Brazil to discuss legal framework on Islamic finance

Senator Jean Paul Prates requested a public hearing at Senate to address the creation of regulatory framework. One of the purposes is to get Islamic funds invested in Brazil. The announcement was made during a Brazilian Halal Academy roadshow.

Isaura Daniel
isaura.daniel@anba.com.br

São Paulo – Discussions will begin in Brazil’s legislative branch on a legal framework for Islamic finance. The news was disclosed this Thursday (15) by senator Jean Paul Prates during an online Halal Roadshow (pictured above) hosted by the Brazilian Halal Academy. Prates said he requisitioned on Wednesday (14) a public hearing on the topic at the Senate’s Commission on Economic Affairs.

There are banks in Brazil that operate in Islamic finance. However, the lack of regulation and of an understanding of said operations from financial authorities is an issue. During the Halal Academy event “Islamic Finance – Business Opportunities,” several speakers said regulation could be an important tool in attracting Islamic investors.

Angela Martins: Islamic finance specialist

First Abu Dhabi Bank chief representative and Latin America manager Angela Martins explained the major differences between Islamic and conventional finance. “Islamic financial operations cannot involve uncertainty or unnecessary risk. Therefore, speculation is completely out of the picture. Islamic financial operations must observe clarity, transparency and simplicity,” she said.

Interest is prohibited, but profit is allowed – it must, however, be shared, as does risk. “The bank cannot simply be an entity that uses cash to derive advantages.”  Martins also said operations and profit must add value to society and create opportunities.

In export financing, for instance, the bank becomes directly involved with the goods at hand and assumes the risk alongside the other parties. “The bank’s role is to make the purchase upfront from one party and then sell in instalments to the other party,” Martins explains. In Brazil, however, such transaction would imply tax payments on both the purchase and the sale. “This alone would kill the operation.”

Martins believes Brazilian financial authorities must understand Islamic finance so operations can be streamlined. Islamic banks manage USD 3 trillion between them, and according to her, that is reason enough to tap into this market. “It would make no sense for us to just be a secular, Christian majority country without any involvement with Islamic countries, which is not the case, since we are the biggest halal protein producing country in the world.” Islamic investment could target the halal industry.

Discussing a framework

Angela Martins, one of the foremost Islamic finance specialists in Brazil, worked for another Arab bank prior to joining First Abu Dhabi Bank. She has been called on to join the public hearing, alongside Central Bank, Securities and Exchange commission and Federal Revenue Service officials. “What we want is to promote a discussion of the regulatory framework, Prates said during the roadshow.

The online roadshow discussed aspects of halal

The senator believes the work will entail changing technical definitions, incorporating a new lexicon into Brazilian law, outlining the jobs of regulatory bodies, creating new instruments and procedures and looking into public contracts, among other things. Prates said there have been talks with the president of the Federation of Muslim Associations in Brazil (Fambras), Mohamed Zoghbi, towards creating create a parliamentary group and different organizations to figure out what needs changing in Brazilian law.

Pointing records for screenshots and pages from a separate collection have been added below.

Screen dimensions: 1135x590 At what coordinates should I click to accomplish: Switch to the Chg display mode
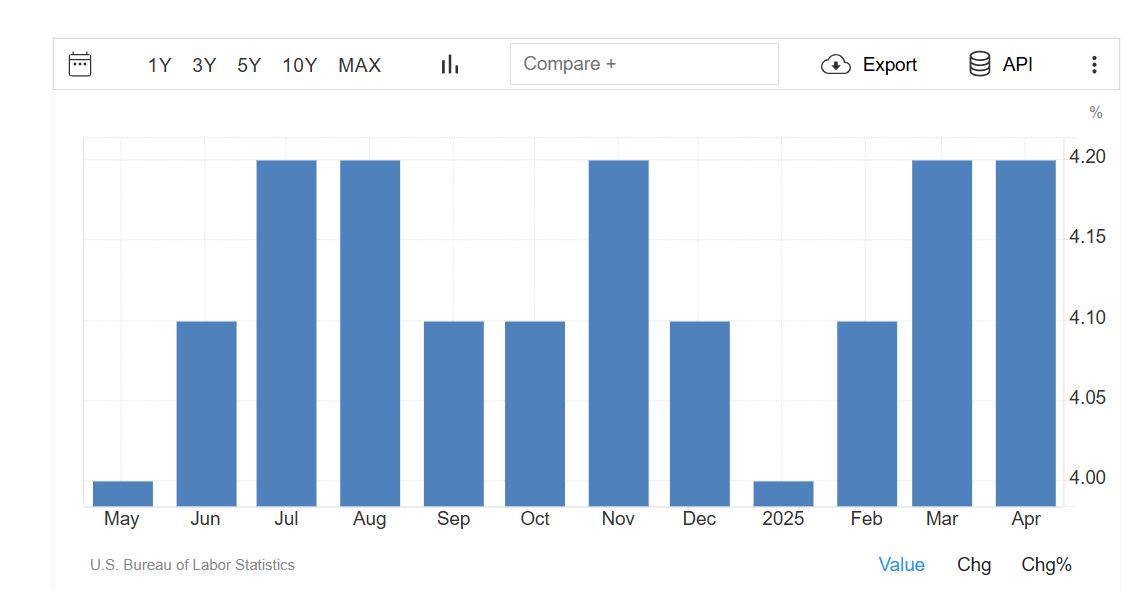(974, 565)
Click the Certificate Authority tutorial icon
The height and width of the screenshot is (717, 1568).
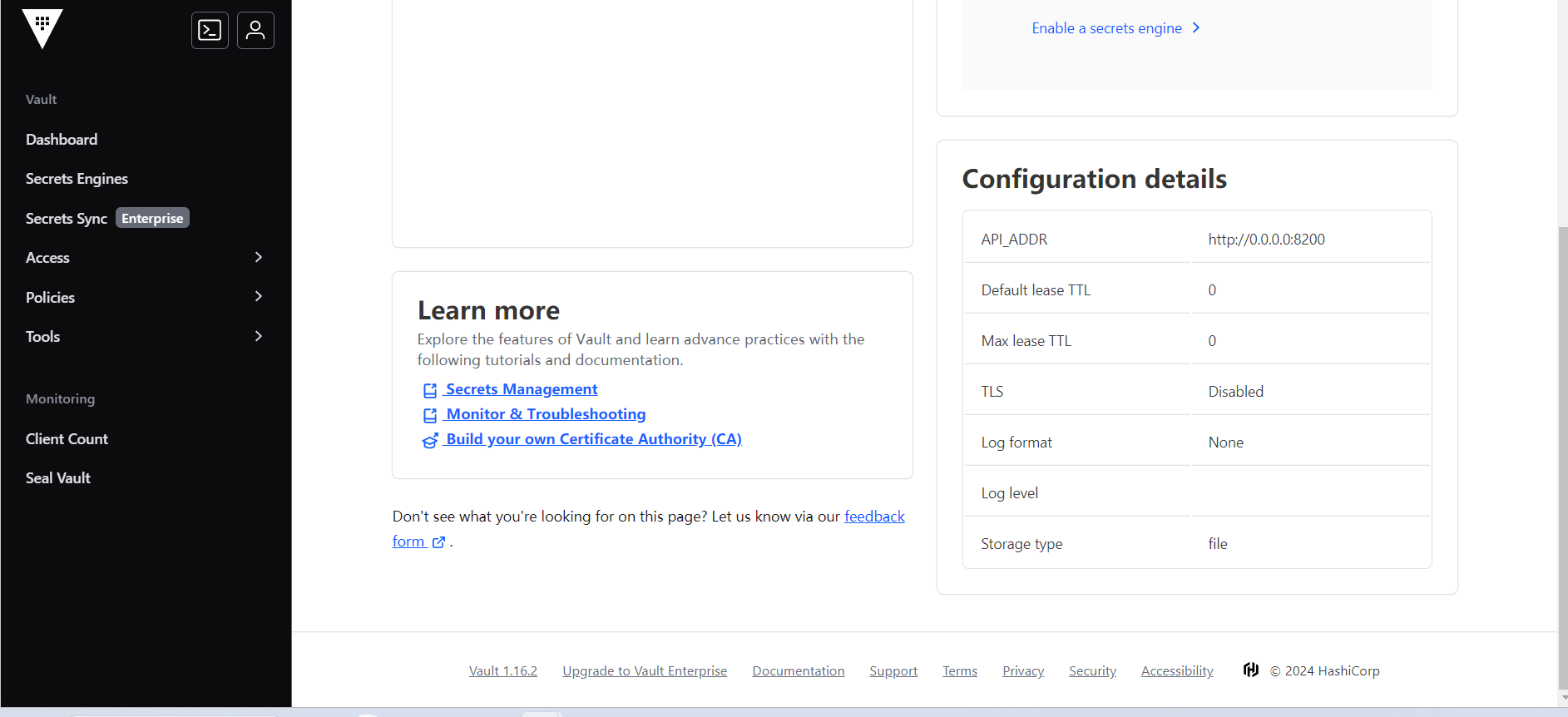coord(430,440)
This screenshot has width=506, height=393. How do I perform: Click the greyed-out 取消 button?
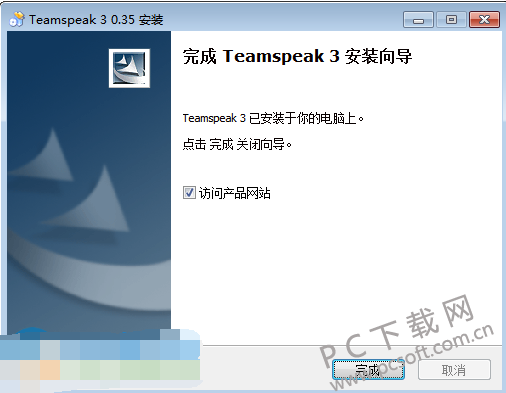click(x=454, y=369)
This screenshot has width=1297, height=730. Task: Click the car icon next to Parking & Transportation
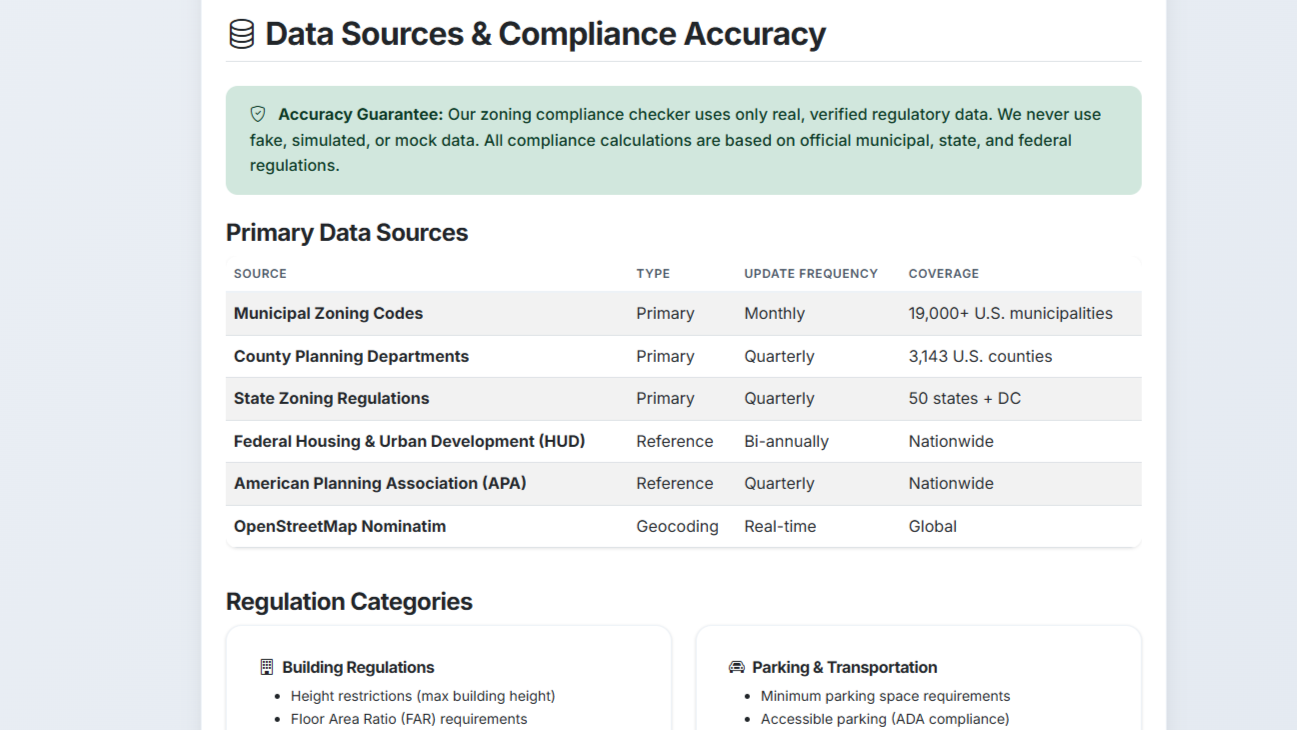737,667
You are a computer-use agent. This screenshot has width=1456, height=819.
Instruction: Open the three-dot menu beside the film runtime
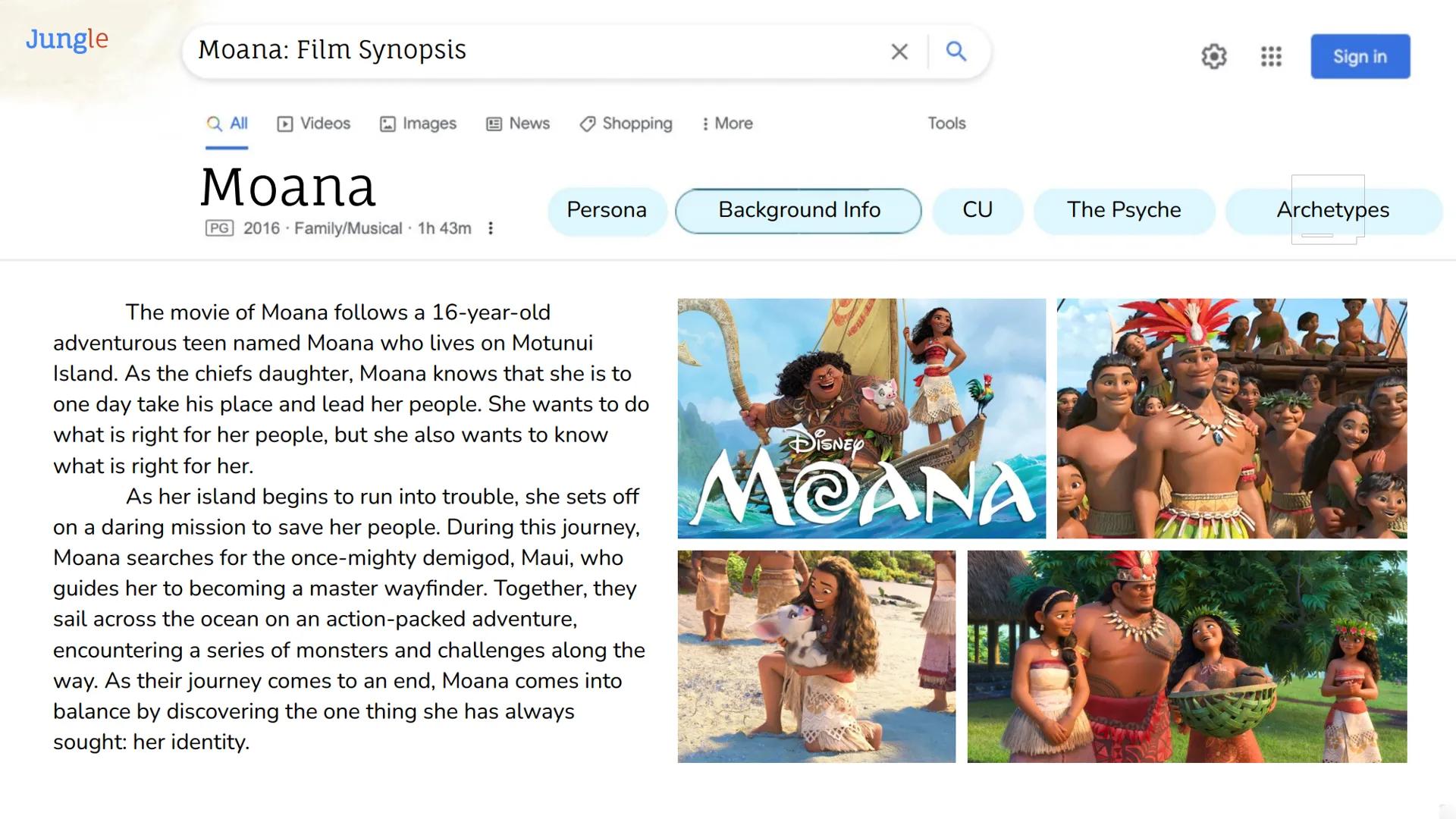coord(491,228)
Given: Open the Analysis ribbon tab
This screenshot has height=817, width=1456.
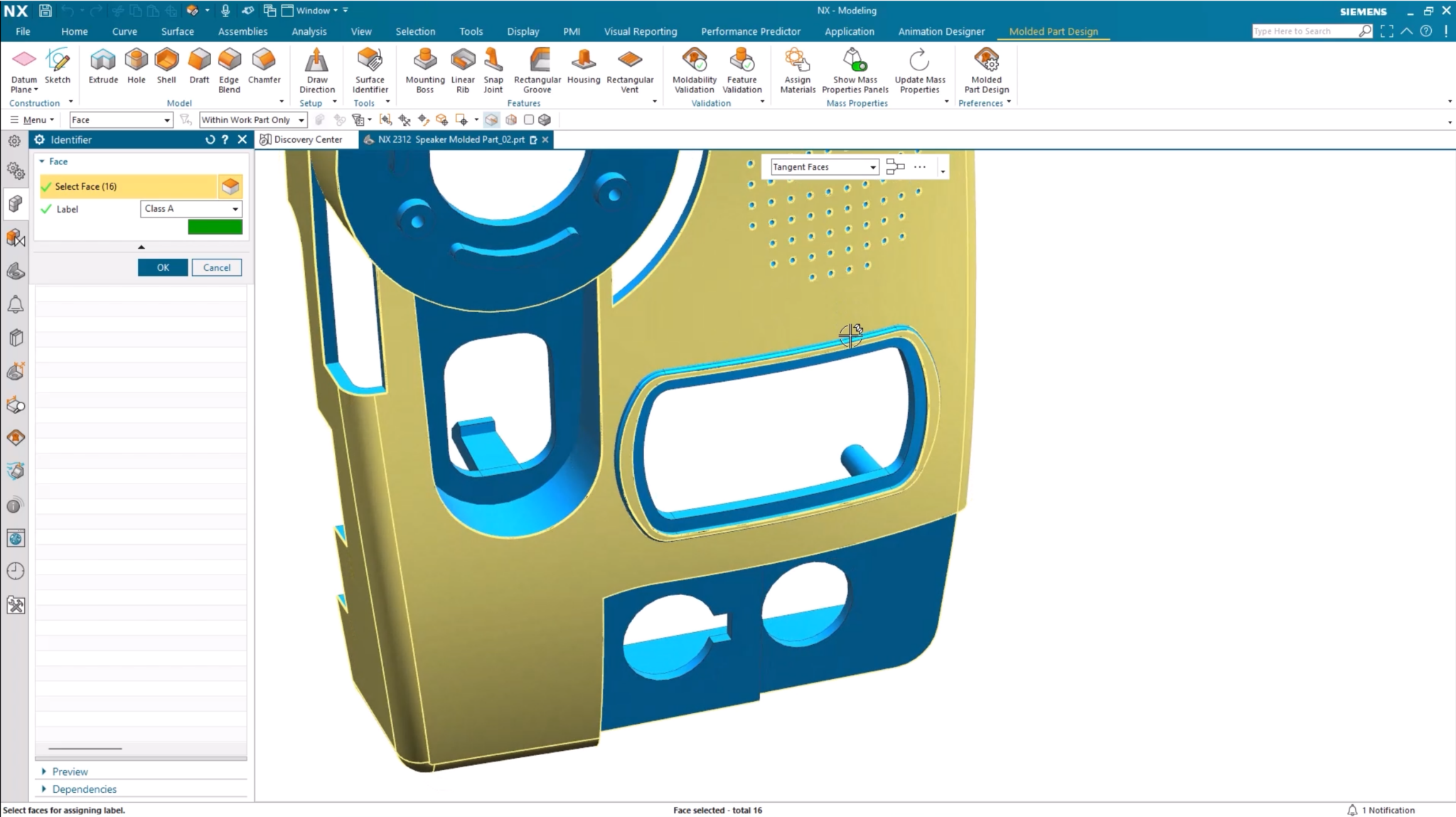Looking at the screenshot, I should (309, 31).
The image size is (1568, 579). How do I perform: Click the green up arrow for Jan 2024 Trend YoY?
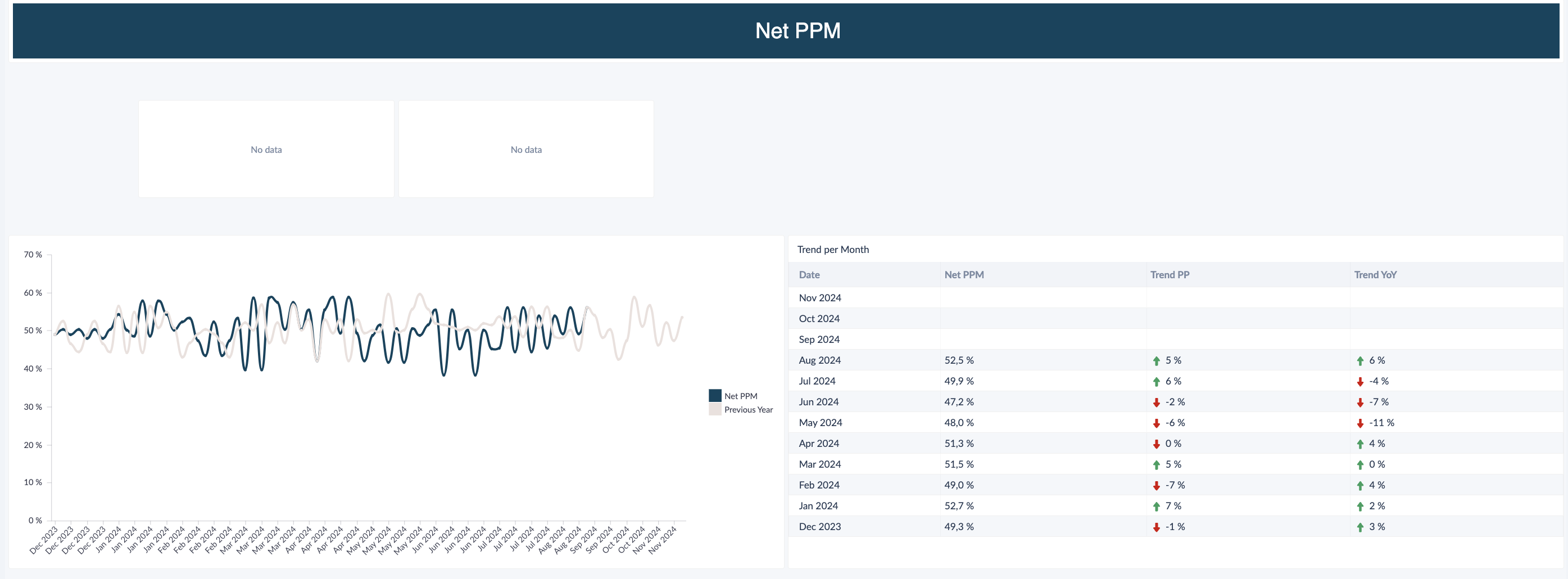1360,506
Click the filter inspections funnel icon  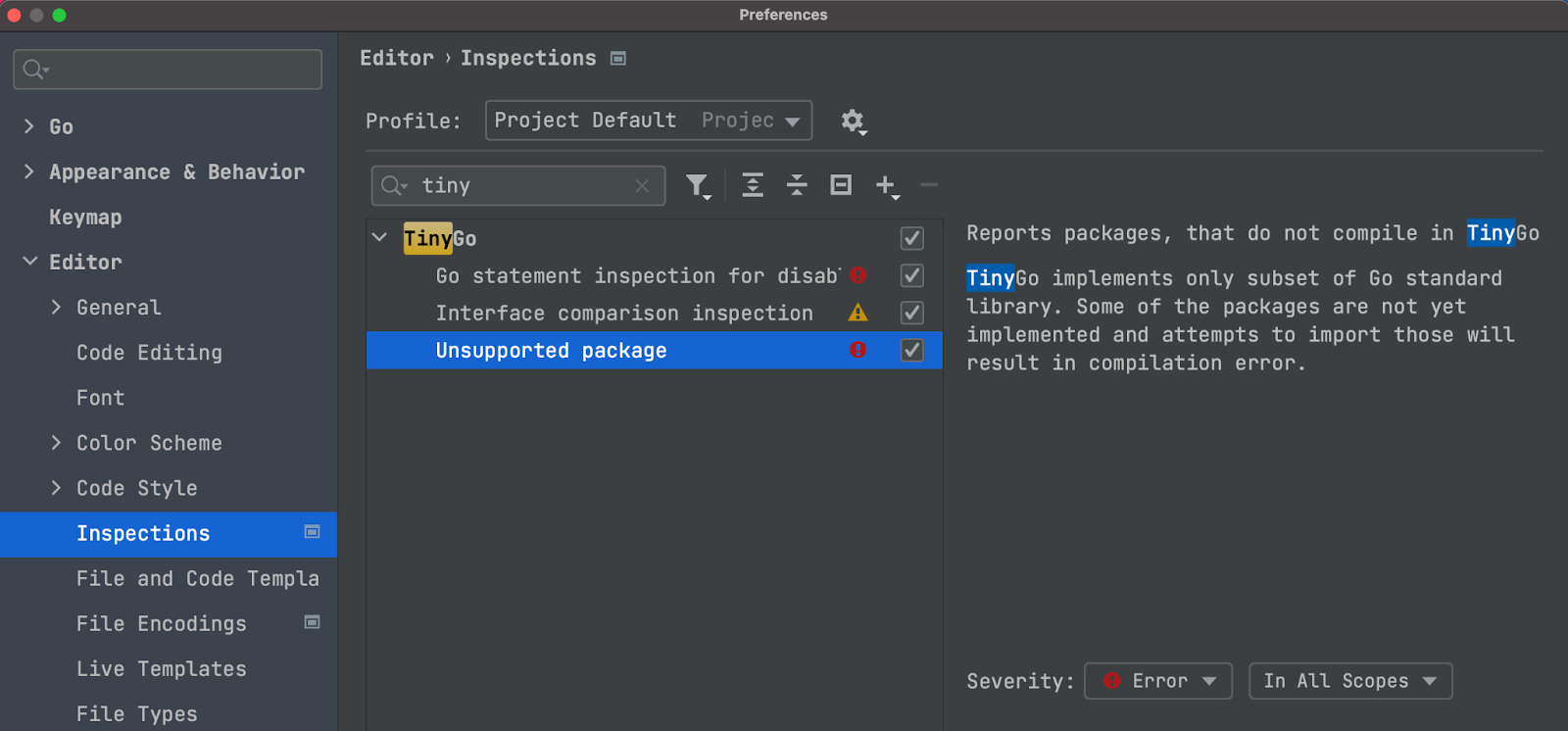click(x=697, y=185)
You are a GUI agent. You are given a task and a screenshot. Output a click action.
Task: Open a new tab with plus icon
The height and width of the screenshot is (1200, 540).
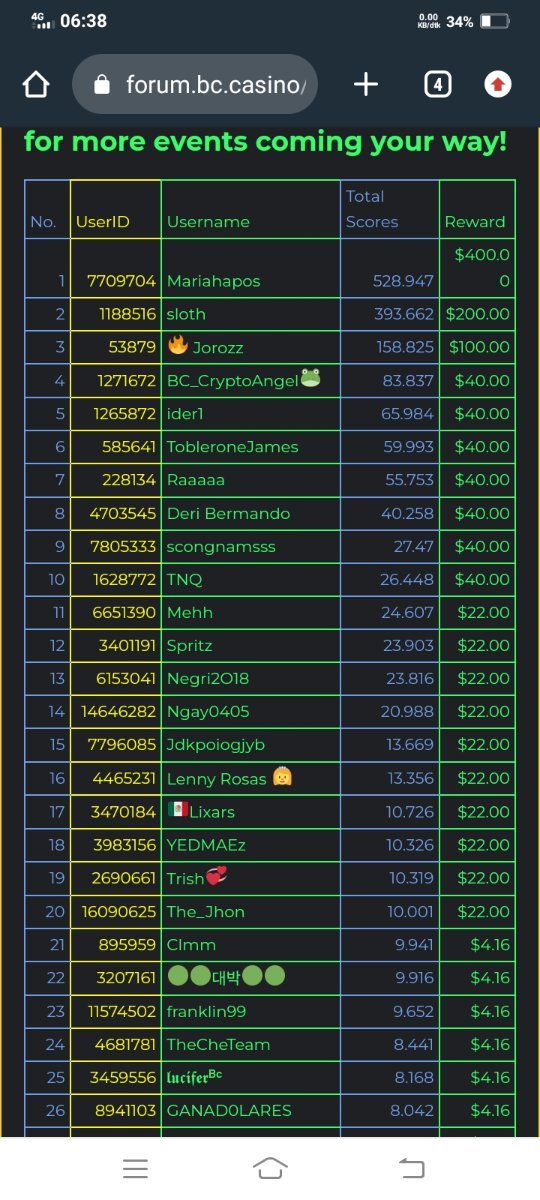coord(366,85)
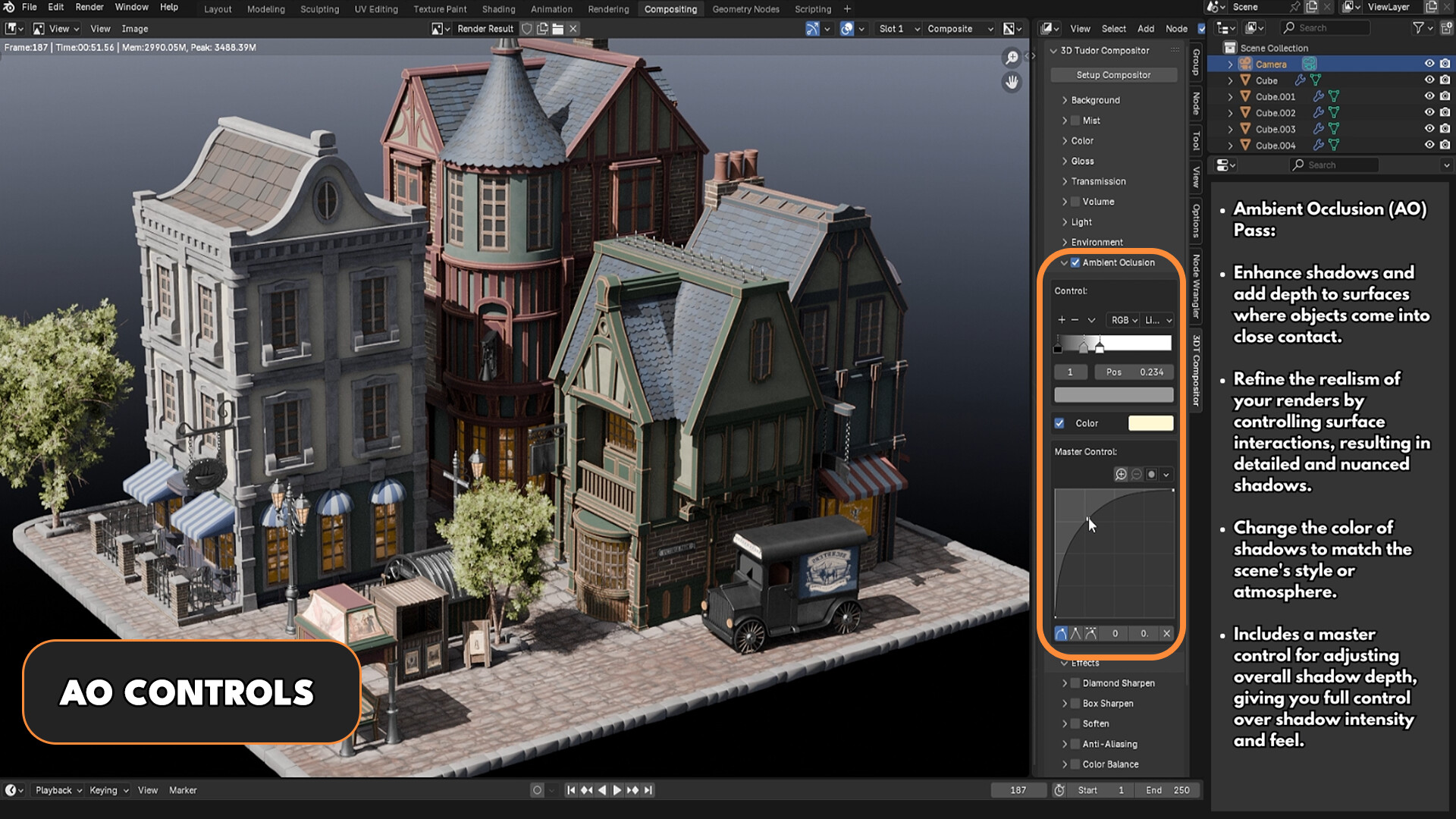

“Let’s start the debate, let’s kick off these discussions,” said Prates. Federal congressman Arnaldo Jardim, who chairs the Brazil-Arab Parliamentary Front consulting board, made himself available to advance the matter at the Chamber of Deputies alongside fellow congresswoman Ângela Amin, who’s the group’s first vice president and also joined the virtual roadshow.

Investment during the crisis

During the event, the undersecretary for Programs with Brazil’s Northeast Consortium, Sérgio Caetano Leite, recounted a successful experience that saw small and medium business owners in the state of Rio Grande do Norte get resources from a fund including Islamic investors, via overseas issuance of sukuk – a type of Islamic bond. Leite said the experience was presented to governors of Northeast states to show that Islamic finance can enable investment into the states and their industries.

Zoghbi: sales of halal goods are going up

Zoghbi discussed Prates’ disclosure that a group will be put in place to cooperate with the Parliamentary Front towards a legal framework. “Let us pave this road, to the benefit of Brazil,” he said. According to him, there are 1.9 billion Muslims in the world today, and there should be 2.6 million in 2060. Trade in halal goods grossed USD 4 trillion in 2019 and is expected to reach USD 6 trillion in 2024.

Several people involved with halal were featured in the roadshow, among them Arab Brazilian Chamber of Commerce (ABCC) secretary-general Tamer Mansour. Brazilian Animal Protein Association (ABPA) chairman Ricardo Santin discussed what halal represents to Brazil. “The only reason we got this far is because we took Islamic religion and halal certification very seriously from the get-go,” he said. Brazil is the biggest halal protein exporting country in the world. The roadshow was hosted by Halal Academy secretary-general Delduque Martins.